RE:RE:RE:RE:RE:FDA Accelerated Approval exampleRumpl3StiltSkin wrote: ScienceFirst wrote: ImmunityBio has submitted its BLA. It can take the FDA up to 2y (mostly 1y) to approve it as it involves going through the verification of their manufacturing facilities and processes.
TLT will rather go the NDA route, which is less complex.
How long does it take for BLA approval?
At the end of your Phase III trial, you can submit your BLA to the FDA, but it can still take up to two years to gain approval.
Would TLD1433 be considered a BLA or a NDA? I found this in an interview:
If Theralase is able to complete the preclinical studies using TLD 1433, the company will be in a position to have a pre-New Drug Application(pre-NDA) meeting sometime during Q4 20xx and, potentially, be on track to file the NDA after.
So BLA requires a longer approval process than a NDA. If accurate, by the time ImmunityBio obtains its BLA approval, we will have accumulated enough statistically significant data to know if we could beat them.
Aren't these the guys that have to pair with BCG? While TLT is stand alone?? And their treatment takes many dosings? I think all TLT needs to do is match them... I don't think they are really going to be a popular option once 1433 is out there.
Good posts...considering there is currently no well-established & non-surgical standard of care for this indication, we are left with with primarily two salvage therapy options....one of which is not yet FDA approved, but is currently being used for this indication & is also in a Ph 3 randomized controlled study that is comparing BCG vs an intravesical drug combo option in high-grade NMIBC. The 2nd is FDA approved Keytruda, which as we know is not a highly encouraging option (12 month CR of 19%).
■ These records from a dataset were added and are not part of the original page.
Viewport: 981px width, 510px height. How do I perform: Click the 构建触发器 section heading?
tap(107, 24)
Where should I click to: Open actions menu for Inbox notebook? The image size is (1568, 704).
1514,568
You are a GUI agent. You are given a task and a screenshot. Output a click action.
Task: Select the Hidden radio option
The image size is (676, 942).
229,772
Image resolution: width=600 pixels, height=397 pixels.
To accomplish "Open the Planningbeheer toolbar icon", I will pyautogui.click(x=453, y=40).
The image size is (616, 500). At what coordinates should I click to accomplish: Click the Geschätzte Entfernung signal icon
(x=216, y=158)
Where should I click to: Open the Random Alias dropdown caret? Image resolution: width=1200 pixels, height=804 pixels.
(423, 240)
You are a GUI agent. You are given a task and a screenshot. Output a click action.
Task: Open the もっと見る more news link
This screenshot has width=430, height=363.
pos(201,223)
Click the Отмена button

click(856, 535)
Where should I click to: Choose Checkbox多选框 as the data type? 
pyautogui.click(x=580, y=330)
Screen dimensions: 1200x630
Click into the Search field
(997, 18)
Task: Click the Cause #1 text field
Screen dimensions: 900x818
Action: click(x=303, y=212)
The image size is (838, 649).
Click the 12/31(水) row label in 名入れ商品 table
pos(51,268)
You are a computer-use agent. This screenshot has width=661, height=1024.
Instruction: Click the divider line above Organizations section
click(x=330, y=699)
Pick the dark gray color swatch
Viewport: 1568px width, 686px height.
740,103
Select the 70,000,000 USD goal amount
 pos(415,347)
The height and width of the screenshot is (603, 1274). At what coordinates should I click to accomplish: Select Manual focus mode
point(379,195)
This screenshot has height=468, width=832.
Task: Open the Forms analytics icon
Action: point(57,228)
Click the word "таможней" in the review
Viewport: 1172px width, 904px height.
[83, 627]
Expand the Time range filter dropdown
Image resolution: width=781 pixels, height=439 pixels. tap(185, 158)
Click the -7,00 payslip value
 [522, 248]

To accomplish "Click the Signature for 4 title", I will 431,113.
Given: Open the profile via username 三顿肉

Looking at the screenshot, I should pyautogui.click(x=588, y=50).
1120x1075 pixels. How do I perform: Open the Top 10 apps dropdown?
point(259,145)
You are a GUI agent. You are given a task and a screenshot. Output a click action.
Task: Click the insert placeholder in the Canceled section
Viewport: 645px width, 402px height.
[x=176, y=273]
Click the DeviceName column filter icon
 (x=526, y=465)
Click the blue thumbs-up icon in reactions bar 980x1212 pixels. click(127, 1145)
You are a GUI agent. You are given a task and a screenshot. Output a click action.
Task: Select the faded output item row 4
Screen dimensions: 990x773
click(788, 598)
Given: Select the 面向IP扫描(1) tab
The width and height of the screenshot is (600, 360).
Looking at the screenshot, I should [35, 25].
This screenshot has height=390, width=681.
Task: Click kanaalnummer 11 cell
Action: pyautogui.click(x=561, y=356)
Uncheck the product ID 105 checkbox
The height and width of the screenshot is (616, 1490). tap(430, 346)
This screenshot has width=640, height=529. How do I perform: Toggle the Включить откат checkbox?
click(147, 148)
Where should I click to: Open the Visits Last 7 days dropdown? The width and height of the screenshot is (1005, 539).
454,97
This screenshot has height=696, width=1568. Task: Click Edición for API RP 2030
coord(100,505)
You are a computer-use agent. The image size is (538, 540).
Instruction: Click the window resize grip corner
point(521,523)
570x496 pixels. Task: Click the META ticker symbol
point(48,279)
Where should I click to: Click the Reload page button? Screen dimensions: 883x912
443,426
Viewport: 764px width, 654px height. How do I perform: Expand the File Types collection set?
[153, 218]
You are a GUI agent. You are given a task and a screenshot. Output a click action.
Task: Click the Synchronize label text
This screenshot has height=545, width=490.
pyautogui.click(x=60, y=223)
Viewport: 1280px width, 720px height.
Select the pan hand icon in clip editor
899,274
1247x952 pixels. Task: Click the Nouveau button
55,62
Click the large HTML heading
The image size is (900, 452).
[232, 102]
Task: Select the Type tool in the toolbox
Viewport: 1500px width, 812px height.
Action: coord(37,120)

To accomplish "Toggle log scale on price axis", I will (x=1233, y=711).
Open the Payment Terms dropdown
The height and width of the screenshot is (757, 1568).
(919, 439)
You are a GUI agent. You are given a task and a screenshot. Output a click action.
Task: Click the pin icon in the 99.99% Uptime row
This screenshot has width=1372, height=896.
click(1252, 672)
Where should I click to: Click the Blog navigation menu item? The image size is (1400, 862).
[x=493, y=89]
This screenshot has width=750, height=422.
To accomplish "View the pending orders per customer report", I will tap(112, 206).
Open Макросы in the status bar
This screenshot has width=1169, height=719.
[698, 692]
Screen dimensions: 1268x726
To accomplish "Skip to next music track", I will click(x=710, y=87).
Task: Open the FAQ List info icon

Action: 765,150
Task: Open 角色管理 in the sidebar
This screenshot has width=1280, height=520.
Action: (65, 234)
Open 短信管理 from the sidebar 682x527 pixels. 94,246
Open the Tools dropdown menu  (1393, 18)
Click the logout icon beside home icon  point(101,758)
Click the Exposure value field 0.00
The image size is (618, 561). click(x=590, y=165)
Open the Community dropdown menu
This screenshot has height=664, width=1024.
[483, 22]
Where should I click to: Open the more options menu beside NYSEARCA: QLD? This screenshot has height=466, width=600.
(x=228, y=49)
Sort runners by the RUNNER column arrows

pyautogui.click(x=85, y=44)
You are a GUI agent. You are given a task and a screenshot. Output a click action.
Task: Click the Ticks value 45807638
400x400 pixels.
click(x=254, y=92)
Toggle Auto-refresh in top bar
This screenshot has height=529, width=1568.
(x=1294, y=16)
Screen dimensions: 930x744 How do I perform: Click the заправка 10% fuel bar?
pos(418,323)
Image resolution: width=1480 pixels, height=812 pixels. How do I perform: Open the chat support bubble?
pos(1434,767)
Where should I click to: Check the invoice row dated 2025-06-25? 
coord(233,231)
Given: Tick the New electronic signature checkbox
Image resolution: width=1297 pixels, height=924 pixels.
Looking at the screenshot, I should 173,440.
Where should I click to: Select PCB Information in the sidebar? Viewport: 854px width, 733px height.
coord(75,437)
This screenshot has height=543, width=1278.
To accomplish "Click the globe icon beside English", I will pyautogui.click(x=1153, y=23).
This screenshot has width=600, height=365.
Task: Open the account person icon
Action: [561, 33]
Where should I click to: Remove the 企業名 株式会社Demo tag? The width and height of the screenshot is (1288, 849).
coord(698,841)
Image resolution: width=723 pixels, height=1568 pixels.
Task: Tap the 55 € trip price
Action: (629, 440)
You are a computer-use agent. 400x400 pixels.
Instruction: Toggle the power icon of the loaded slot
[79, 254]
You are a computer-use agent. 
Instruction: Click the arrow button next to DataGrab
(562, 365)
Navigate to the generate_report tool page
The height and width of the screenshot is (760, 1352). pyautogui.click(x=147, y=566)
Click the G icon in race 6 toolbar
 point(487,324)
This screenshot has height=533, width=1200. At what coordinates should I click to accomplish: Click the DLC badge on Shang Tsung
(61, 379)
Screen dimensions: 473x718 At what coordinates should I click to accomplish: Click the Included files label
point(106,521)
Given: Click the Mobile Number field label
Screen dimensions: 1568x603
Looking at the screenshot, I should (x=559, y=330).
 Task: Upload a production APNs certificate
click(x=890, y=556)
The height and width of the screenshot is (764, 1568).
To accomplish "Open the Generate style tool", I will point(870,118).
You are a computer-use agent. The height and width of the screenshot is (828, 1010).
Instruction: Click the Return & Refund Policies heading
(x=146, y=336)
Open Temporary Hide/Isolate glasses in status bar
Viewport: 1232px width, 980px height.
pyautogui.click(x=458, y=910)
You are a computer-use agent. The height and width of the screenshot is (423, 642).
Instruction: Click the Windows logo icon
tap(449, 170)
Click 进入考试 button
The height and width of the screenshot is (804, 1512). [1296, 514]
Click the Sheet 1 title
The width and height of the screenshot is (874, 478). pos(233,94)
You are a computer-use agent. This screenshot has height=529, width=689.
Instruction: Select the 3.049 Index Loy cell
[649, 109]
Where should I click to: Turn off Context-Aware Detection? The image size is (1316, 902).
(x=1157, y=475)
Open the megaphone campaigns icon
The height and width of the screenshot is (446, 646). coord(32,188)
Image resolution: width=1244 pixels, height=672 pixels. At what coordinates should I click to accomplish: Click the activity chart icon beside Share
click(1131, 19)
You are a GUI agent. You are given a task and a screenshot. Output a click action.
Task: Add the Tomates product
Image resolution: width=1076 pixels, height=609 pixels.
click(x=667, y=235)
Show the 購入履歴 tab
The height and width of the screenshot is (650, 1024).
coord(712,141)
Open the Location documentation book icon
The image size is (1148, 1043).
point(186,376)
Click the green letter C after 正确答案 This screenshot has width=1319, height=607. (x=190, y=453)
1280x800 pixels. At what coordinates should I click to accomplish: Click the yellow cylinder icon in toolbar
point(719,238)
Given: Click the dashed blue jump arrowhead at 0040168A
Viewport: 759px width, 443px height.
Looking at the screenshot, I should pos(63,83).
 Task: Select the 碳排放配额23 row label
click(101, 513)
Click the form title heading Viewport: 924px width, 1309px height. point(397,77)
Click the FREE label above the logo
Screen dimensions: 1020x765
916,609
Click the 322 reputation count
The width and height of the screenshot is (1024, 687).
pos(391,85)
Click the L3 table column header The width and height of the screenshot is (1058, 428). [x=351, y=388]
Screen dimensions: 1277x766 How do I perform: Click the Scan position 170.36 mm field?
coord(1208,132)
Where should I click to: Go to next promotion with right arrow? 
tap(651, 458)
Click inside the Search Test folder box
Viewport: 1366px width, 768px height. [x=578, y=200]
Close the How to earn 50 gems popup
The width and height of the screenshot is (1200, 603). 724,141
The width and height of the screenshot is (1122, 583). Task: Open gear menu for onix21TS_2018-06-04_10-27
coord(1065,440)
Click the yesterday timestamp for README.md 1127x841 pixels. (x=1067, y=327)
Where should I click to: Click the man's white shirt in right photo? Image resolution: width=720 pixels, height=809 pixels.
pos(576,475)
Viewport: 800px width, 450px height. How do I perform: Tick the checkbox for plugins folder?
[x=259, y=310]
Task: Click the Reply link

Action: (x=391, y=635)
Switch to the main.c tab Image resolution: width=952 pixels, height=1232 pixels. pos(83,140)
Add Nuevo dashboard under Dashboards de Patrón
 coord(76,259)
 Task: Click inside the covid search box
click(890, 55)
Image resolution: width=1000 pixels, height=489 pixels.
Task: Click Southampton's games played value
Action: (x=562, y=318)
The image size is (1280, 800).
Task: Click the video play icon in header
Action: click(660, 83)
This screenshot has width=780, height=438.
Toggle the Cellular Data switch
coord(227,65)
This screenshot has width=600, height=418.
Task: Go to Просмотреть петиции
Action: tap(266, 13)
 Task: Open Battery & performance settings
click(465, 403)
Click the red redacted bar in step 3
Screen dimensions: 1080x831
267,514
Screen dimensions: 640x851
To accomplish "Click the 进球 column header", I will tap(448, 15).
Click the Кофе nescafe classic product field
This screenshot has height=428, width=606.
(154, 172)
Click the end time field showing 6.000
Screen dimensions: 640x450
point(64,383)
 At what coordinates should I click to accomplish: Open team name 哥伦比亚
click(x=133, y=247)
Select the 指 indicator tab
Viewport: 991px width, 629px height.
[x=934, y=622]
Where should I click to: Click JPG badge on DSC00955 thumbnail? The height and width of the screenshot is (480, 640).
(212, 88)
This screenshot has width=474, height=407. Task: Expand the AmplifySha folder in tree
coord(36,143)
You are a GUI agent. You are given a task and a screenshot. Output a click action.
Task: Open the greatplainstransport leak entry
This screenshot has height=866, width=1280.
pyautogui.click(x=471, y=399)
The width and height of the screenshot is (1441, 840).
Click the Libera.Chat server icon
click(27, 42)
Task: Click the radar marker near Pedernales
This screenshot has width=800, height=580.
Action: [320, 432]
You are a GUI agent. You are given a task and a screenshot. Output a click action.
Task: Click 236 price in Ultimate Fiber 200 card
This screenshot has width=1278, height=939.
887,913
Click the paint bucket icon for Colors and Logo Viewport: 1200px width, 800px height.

Considering the very limited salvage options that currently exist for an elderly patient population that can be very diverse, fragile & refractory, we simply need more diverse options, especially ones that are more efficient, less treatment-intensive & more patient-friendly. Keytruda's approval should be seen as encouraging, & the fact that this is currently the "only" FDA approved salvage option (outside of poorly performing Valrubicin), I don't believe the current threshold for approval will be unexpectedly high. Imo, if we are anywhere in the same efficacy "ballpark" as ImmunityBio, we should be good to go...& it's a pretty big ballpark. JMO.